Il film di Mel Gibson, la verità sulla guerra
sabato 4 febbraio 2017

Mel Gibson è affascinato dalla violenza. In The Passion la violenza dei supplizi sopportati da Cristo per salvare l’umanità è l’esatto corrispondente della violenza della ribellione con cui l’umanità ha peccato: è intollerabile quella violenza, perché è intollerabile questa.

In Apokalypto la violenza è il volto della barbarie: i selvaggi fanno sacrifici umani e si scannano fra loro perché sono fuori-storia, e intanto, inviata dalla storia, una caravella approda alla loro terra, e ne scendono i nuovi dominatori. Anche La battaglia di Hacksaw Ridge si svolge nel fuoco della violenza. L’umanità è attestata su un principio: la guerra bisogna vincerla, e se il nemico è violento lo puoi vincere solo se sei più violento. Non è un principio cristiano. Un cristiano lo rifiuta.

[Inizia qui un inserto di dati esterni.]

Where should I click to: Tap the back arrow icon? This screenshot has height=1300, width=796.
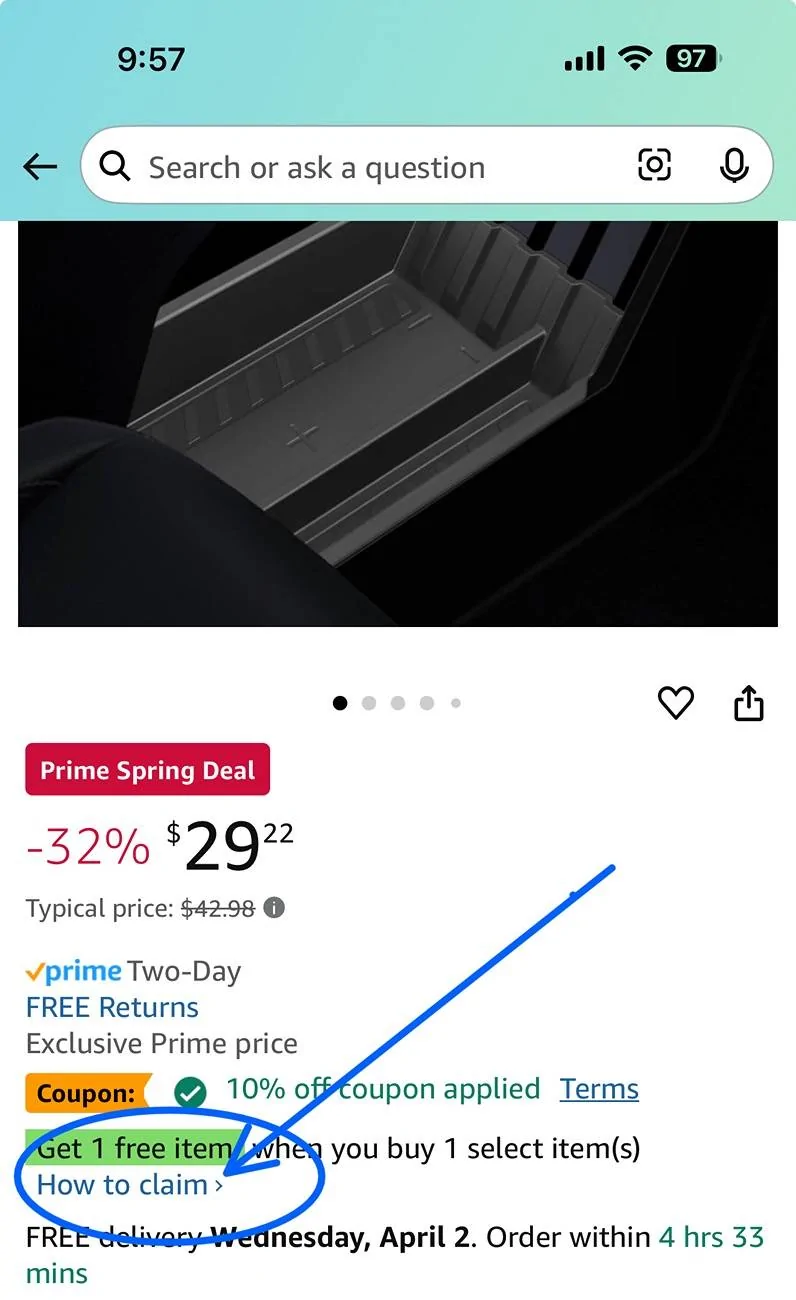click(40, 167)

Mel Gibson racconta cosa succede se un cristiano avventista lo rifiuta, che cosa rifiuta, che ne è di lui, e che ne è di coloro che non rifiutano. L’arma della guerra è il fuoco. Il film si apre con corpi di morti che bruciano: flebili fiammelle di candele gli escono dalla testa che non c’è più. Lo strumento di battaglia di questi soldati è il lanciafiamme. Di solito il lanciafiamme si usa per i bunker, la fiamma che entra nel bunker agisce come una carica cava che esplode in un carro armato: tutto quello che c’è dentro va in cenere.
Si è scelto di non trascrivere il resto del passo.